In spring of 1890, a man named Henry Dumbleton purchased the small town of Winchester, Oregon with plan for the area to become an industrial site. Dumbleton saw the nearby river as the ideal location for a dam, which would supply power to the proposed industrial buildings. The construction contract for the dam was awarded to contractor Charles A. Briggs in June 1890. The project was completed in October 1890, and a grand opening festival was held in November 1890.

The dam was purchased by two men from Pittsburgh, J L Kendall, and S A Kendall in 1907. After the Kendalls took over ownership, the dam saw major developments, including raising its head to fourteen feet. The raised height of the dam was constructed over the original log cribs, encasing the structure in concrete and gravel.

On May 1, 1911, a fire broke out and destroyed the powerhouse on the southern bank. The damage done by the fire was estimated to be $38,000. A new powerhouse made from concrete was rebuilt in its place.

In July 1923, the dam was again sold, being acquired by a Medford, Oregon based company, California Oregon Power Company (COPCO). The first fish ladder was constructed by COPCO in 1923, which was later upgraded in 1939, with assistance from Oregon Department of Fish and Wildlife.

A flood in 1964 caused catastrophic damage to the powerhouse, leading electrical generation from the dam to cease in 1965.

== Public safety ==
The dam is officially categorized as "high hazard" by the Oregon Department of Water Resources, primarily due to likely loss of life in the case of dam failure among the people who frequent the river, parks, and boat ramps just downstream. Following an annual inspection in October 2019, state officials downgraded Winchester Dam's condition to "poor," requested that the owners hire an engineer to comprehensively inspect its structure, and warned the owners to address known dam safety issues soon. According to the 2019 inspection report, Winchester Dam has not received a comprehensive structural inspection, nor have the owners updated the dam's required emergency action plan, since 1987.

== Repairs ==
In January 2020, the Oregon Department of Environmental Quality levied a $58,378 fine for violations during a repair at Winchester Dam in late 2018. According to DEQ, pollution from this repair degraded aquatic habitat, killed numerous fish, and harmed the primary drinking water source for the City of Roseburg and the Umpqua Basin Water Association – serving approximately 37,700 people combined. Officials found that dam repairs were conducted without following established best management practices, even after state and federal agencies provided information in advance on how to protect water quality and fish.

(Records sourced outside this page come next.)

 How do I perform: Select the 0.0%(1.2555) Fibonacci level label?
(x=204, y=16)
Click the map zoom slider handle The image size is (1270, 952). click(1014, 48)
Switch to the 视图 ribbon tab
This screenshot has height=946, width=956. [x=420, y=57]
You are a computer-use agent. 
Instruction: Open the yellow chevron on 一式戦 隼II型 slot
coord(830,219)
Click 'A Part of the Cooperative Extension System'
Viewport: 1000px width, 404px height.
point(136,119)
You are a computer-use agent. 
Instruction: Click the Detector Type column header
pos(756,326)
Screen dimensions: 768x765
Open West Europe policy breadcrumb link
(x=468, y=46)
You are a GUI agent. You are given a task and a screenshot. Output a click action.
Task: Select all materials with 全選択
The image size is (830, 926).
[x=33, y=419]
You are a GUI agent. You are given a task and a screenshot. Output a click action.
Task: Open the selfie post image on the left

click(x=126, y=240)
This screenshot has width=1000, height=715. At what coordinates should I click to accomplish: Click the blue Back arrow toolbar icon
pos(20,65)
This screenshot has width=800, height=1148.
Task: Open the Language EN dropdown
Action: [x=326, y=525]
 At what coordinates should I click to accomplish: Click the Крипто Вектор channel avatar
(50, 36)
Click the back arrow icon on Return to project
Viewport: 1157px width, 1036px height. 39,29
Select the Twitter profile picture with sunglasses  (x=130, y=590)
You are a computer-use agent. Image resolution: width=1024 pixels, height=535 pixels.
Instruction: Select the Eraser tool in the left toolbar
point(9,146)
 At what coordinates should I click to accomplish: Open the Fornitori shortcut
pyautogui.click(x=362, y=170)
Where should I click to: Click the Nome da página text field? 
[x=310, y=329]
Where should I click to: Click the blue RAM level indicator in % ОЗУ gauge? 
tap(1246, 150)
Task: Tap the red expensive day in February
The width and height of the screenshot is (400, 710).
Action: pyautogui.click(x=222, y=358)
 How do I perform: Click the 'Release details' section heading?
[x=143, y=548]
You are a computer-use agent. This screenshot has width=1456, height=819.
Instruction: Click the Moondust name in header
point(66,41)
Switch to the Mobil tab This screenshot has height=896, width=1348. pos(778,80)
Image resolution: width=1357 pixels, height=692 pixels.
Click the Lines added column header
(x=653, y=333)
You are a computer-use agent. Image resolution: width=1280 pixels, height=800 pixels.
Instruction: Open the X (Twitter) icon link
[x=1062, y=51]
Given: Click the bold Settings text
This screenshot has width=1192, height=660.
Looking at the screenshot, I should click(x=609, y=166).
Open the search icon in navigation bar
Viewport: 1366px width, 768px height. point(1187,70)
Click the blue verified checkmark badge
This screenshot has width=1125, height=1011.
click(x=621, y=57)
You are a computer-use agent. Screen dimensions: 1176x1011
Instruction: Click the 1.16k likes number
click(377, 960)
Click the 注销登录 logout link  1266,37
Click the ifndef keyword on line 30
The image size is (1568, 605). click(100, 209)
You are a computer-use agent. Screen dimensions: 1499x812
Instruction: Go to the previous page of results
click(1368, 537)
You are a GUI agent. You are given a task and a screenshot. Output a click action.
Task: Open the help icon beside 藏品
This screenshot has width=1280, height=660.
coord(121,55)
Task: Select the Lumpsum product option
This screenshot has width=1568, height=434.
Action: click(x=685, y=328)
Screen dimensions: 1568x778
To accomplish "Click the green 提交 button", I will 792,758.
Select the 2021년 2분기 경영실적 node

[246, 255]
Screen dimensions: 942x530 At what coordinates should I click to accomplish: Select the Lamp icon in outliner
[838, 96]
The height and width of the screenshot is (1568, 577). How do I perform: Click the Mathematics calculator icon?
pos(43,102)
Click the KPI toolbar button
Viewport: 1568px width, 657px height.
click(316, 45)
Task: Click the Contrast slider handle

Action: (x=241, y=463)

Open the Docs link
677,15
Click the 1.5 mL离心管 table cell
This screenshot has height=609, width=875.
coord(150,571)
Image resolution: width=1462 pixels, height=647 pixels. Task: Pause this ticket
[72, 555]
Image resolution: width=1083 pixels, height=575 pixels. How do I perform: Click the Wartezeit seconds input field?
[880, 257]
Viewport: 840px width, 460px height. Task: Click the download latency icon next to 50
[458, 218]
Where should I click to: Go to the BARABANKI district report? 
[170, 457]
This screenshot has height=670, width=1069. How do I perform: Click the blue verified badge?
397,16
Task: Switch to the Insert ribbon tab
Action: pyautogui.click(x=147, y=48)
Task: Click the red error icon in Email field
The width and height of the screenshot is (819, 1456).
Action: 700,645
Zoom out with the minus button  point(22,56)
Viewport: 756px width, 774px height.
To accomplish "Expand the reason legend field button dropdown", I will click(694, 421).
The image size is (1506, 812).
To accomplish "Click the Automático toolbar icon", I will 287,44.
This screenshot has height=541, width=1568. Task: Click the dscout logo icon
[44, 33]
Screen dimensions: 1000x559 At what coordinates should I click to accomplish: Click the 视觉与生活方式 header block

Repairs conducted in August 2023 and inadequate fish salvage efforts by the Winchester Water Control District (WWCD) led to the loss of 550,000 Pacific Lamprey. In October 2023, the Oregon Department of Fish and Wildlife opened a $27 million lawsuit against the WWCD and the company contracted to perform repairs on the dam for the WWCD's negligence.

== Impact to migratory fish ==
In 1994, conservation group Oregon Natural Resources Council released a report titled "Damnable Dams" which called for the removal of a number of Pacific Northwest dams, including Winchester Dam, because of the harm these structures caused to salmon and other fish. Since then, other dams on the "Damnable Dams" list have come down, including Savage Rapids, Elk Creek, and Gold Ray dams in southern Oregon. However, Winchester Dam has remained.

In 2013, the Oregon Department of Fish and Wildlife placed Winchester Dam on the Statewide Fish Passage Priority List, an official listing of Oregon's top artificial obstructions to native migratory fish. In 2019, Winchester Dam was raised to the second highest ranked privately owned dam on the Statewide Fish Passage Priority List, where it is noted for impeding passage to 160 miles of high quality habitat for spring Chinook, fall Chinook, summer steelhead, winter steelhead, cutthroat trout, and Pacific Lamprey, as well as Southern Oregon Coast Coho which are listed as threatened under the Endangered Species Act.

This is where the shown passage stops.